• **What the task asks**
From the line containing "Task: Select the ORDER tab in the white panel" through the last line of the entries, output the text exactly. Pictures stay out.

Data section Start Marker

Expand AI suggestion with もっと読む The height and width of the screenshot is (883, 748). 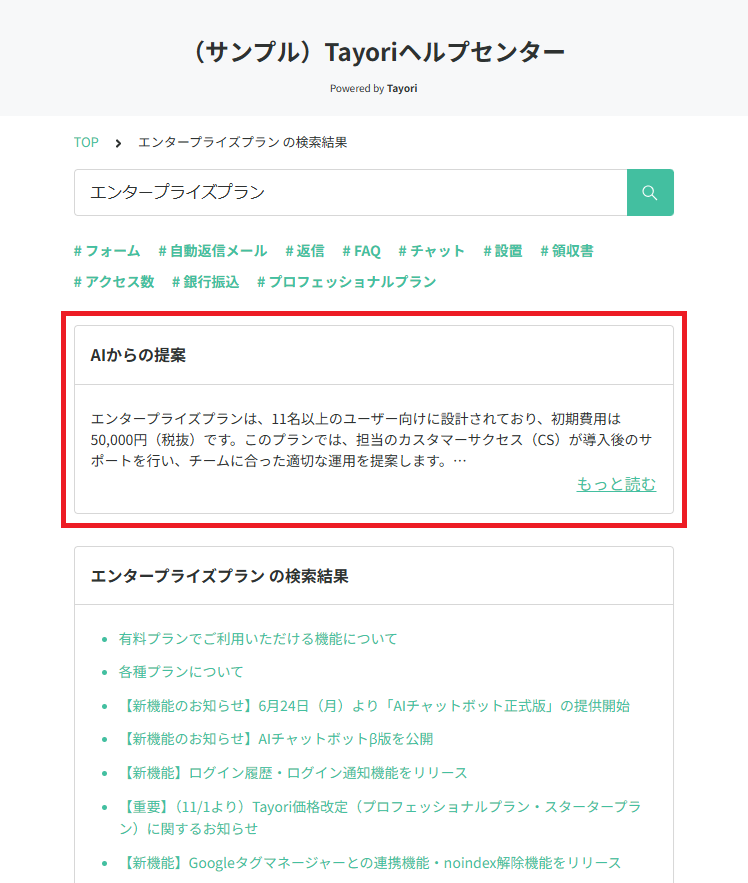tap(616, 484)
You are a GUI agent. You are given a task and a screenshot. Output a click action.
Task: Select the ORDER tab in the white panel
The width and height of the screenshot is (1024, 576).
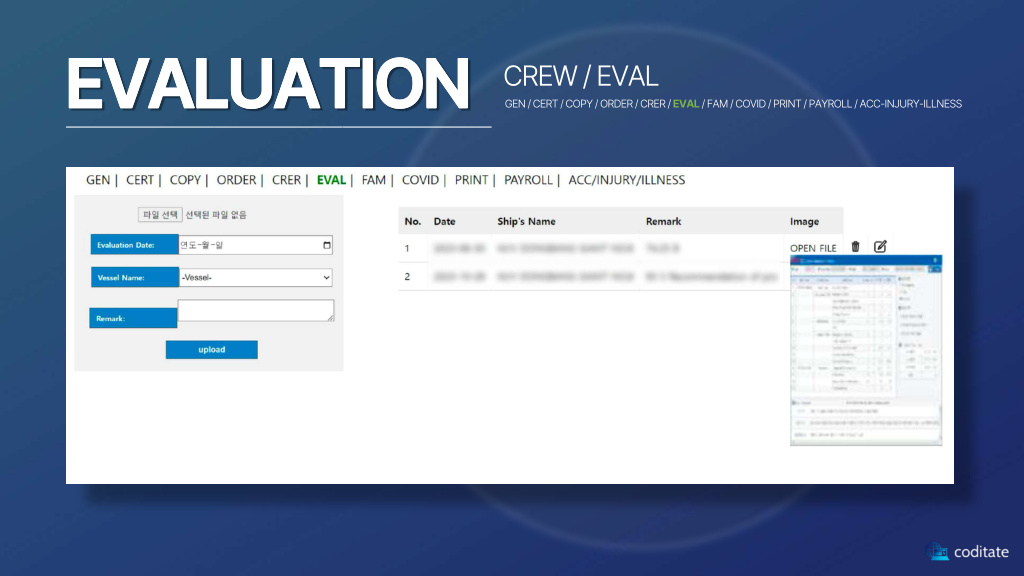click(236, 180)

Data section End Marker

• **Expected answer**
Task: Select the ORDER tab in the white panel
The width and height of the screenshot is (1024, 576).
click(236, 180)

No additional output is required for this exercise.